Institut Teknologi Bandung (ITB) resmi menjalin kemitraan strategis dengan Kementerian Kesehatan (Kemenkes) RI dan PT Bundamedik Tbk (BMHS) untuk memelopori pengembangan ekosistem bedah robotik di Indonesia. Kerja sama ini ditandai dengan penandatanganan nota kesepahaman (MoU) yang berlangsung di RSU Bunda Jakarta guna memperkuat riset, pendidikan, serta kompetensi sumber daya manusia di sektor teknologi kesehatan masa depan.

Sebagai bagian dari komitmen ini, BMHS menghibahkan unit sistem bedah robotik kepada Fakultas Teknik Mesin dan Dirgantara (FTMD) ITB. Hibah alat medis canggih ini dirancang sebagai instrumen pembelajaran praktis, penelitian klinis, dan pengembangan inovasi. Langkah kolaboratif tersebut diharapkan mampu menjembatani keahlian akademis teknik di perguruan tinggi dengan pengalaman praktis dunia kedokteran di rumah sakit.

Menteri Kesehatan RI, Budi Gunadi Sadikin, menekankan bahwa teknologi robotik, kecerdasan buatan (AI), dan bioteknologi kini menjadi pilar utama dalam peta jalan transformasi kesehatan nasional.
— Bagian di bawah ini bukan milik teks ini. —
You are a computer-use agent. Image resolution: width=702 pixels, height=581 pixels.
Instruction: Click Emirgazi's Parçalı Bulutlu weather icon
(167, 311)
Menurutnya, percepatan adopsi teknologi mutakhir ini membutuhkan sinergi erat lintas sektor yang melibatkan lembaga pendidikan tinggi, pemerintah, serta sektor industri swasta.

Melalui integrasi ilmu teknik dari ITB, aplikasi klinis dari BMHS, serta dukungan kebijakan dari Kemenkes, kolaborasi ini diproyeksikan dapat mengurangi ketergantungan Indonesia pada perangkat medis impor. Upaya ini sekaligus bertujuan menciptakan talenta lokal yang kompeten untuk mengoperasikan serta mengembangkan teknologi medis canggih di tanah air secara mandiri.

Agenda penandatanganan ini turut dihadiri oleh jajaran tinggi dari ketiga pihak, termasuk Wakil Menteri Kesehatan Benjamin Paulus Octavianus, Rektor ITB Prof. Tatacipta Dirgantara, serta Presiden Komisaris BMHS Dr. dr. Ivan Rizal Sini. Setelah seremoni, para delegasi meninjau fasilitas bedah robotik di RSU Bunda Jakarta untuk menjajaki implementasi dan skema pengembangan teknologi ini ke depan.